## SELECTED PASSAGE
· · · · · · ·
A recent checkup revealed that I had a host of medical issues requiring repeated visits to the doctor as well as prescription medications and lab tests in order to improve my overall health. While I do have insurance, these health issues, with their mandatory co-payments and deductibles, resulted in out-of-pocket expense. Adding these medical costs, along with those of my spouse and my allergy-prone teenage daughter, I estimate that my family expended almost 20% of our net monthly income to cover them. That may not seem like a lot, but it does add up in these economically uncertain times, and has a significant impact on our family budget.
Adding up the costs, I started to think about recent efforts to reform the way in which health care is administered in our country and why they have met with so much resistance. If, as seemed to be the case from my own experience, health care costs every year take an increasingly larger bite out of the average American’s income, one would expect a rising chorus directed at keeping those costs down. Oddly enough, much of the debate over health care reform centers on forcing someone to purchase insurance under the Affordable Care Act as opposed to the economic advantages to the individual and the government in having universal coverage for all Americans.
Trying to understand why many Americans favor an individual right not to choose coverage (Americans have, after all, been forced to carry automobile liability insurance for years, without quibble) over lower costs and their own economic advantage, I began to look into why health care costs are so high. According to the 2011 Milliman Medical Index, the total cost of health care for a typical family of four covered by a preferred provider plan was $19,393; an increase of $1,319, or 7.3 percent over the cost for 2010. This amount was double what the same family would have needed less than a decade ago, in 2002, when the cost was $9,235. Of the total 2011 amount, the average employee paid an all time high of 39.7 percent, or $8008. That is certainly not small change at a time when the economy has stagnated and unemployment is high.
· · · · · · ·
(Source data)
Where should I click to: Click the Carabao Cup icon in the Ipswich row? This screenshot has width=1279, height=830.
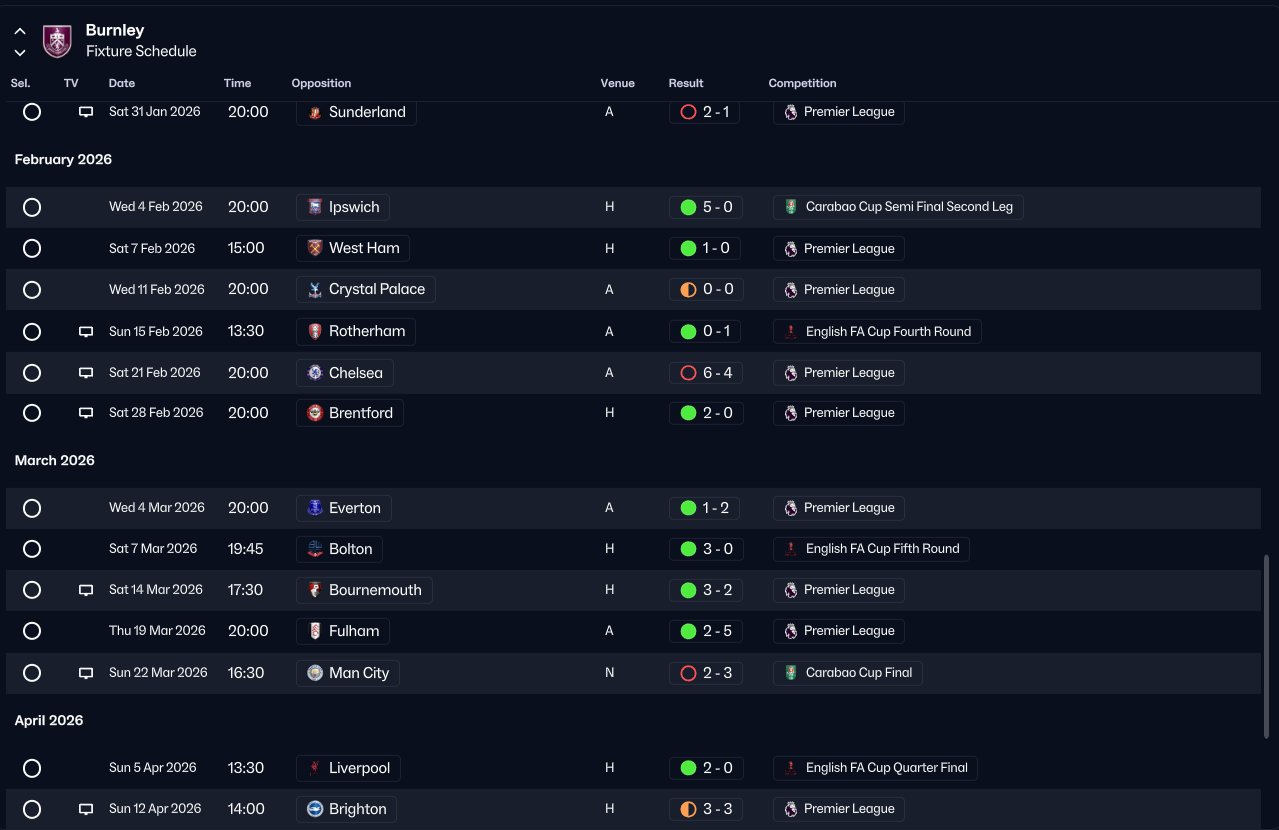click(791, 207)
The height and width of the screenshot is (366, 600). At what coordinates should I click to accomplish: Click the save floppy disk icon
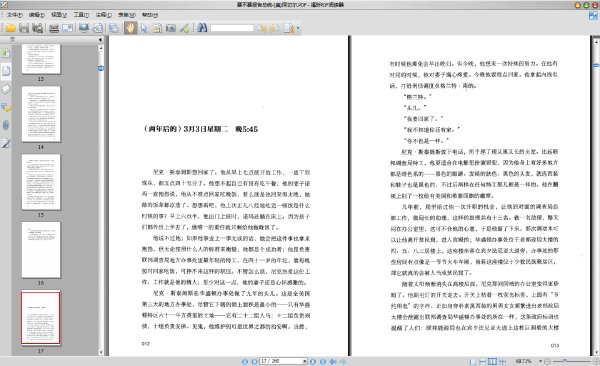(24, 28)
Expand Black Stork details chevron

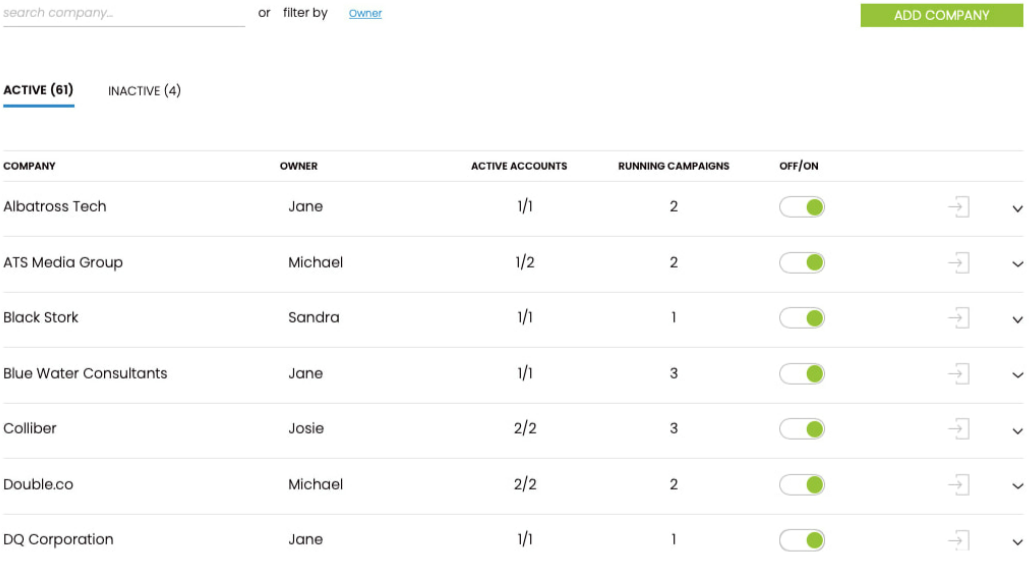[x=1017, y=320]
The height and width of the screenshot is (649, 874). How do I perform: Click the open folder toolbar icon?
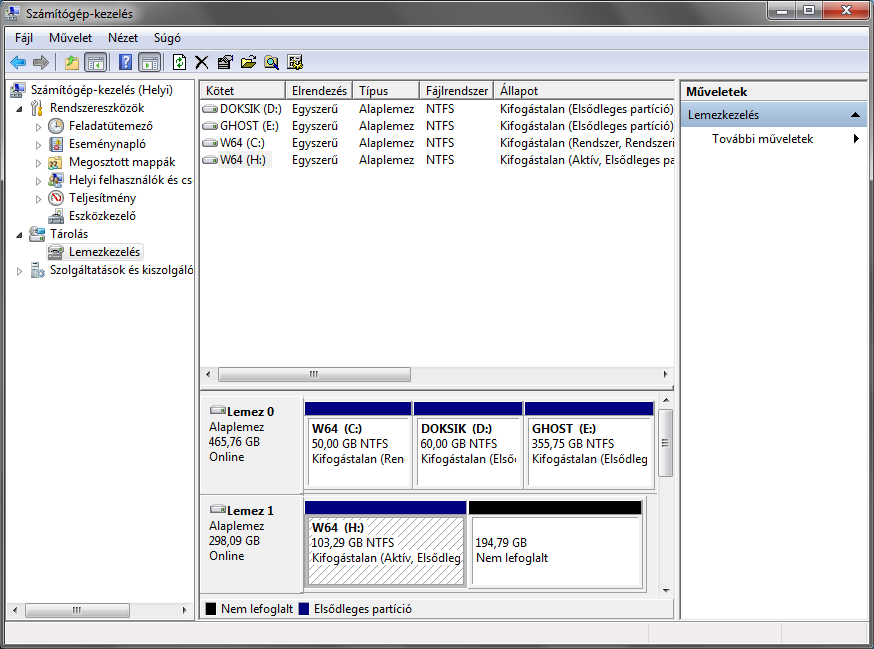(248, 62)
· · · · · · ·
## TASK REQUIREMENTS
• 1. In the health care passage, what was the total 2011 cost of health care for a typical family of four covered by a preferred provider plan?
• 2. Reproduce the health care passage word for word, from "A recent checkup" to "our family budget.".
These rows have no connection to the health care passage.

## TASK RESULTS
• 1. $19,393

• 2.
A recent checkup revealed that I had a host of medical issues requiring repeated visits to the doctor as well as prescription medications and lab tests in order to improve my overall health. While I do have insurance, these health issues, with their mandatory co-payments and deductibles, resulted in out-of-pocket expense. Adding these medical costs, along with those of my spouse and my allergy-prone teenage daughter, I estimate that my family expended almost 20% of our net monthly income to cover them. That may not seem like a lot, but it does add up in these economically uncertain times, and has a significant impact on our family budget.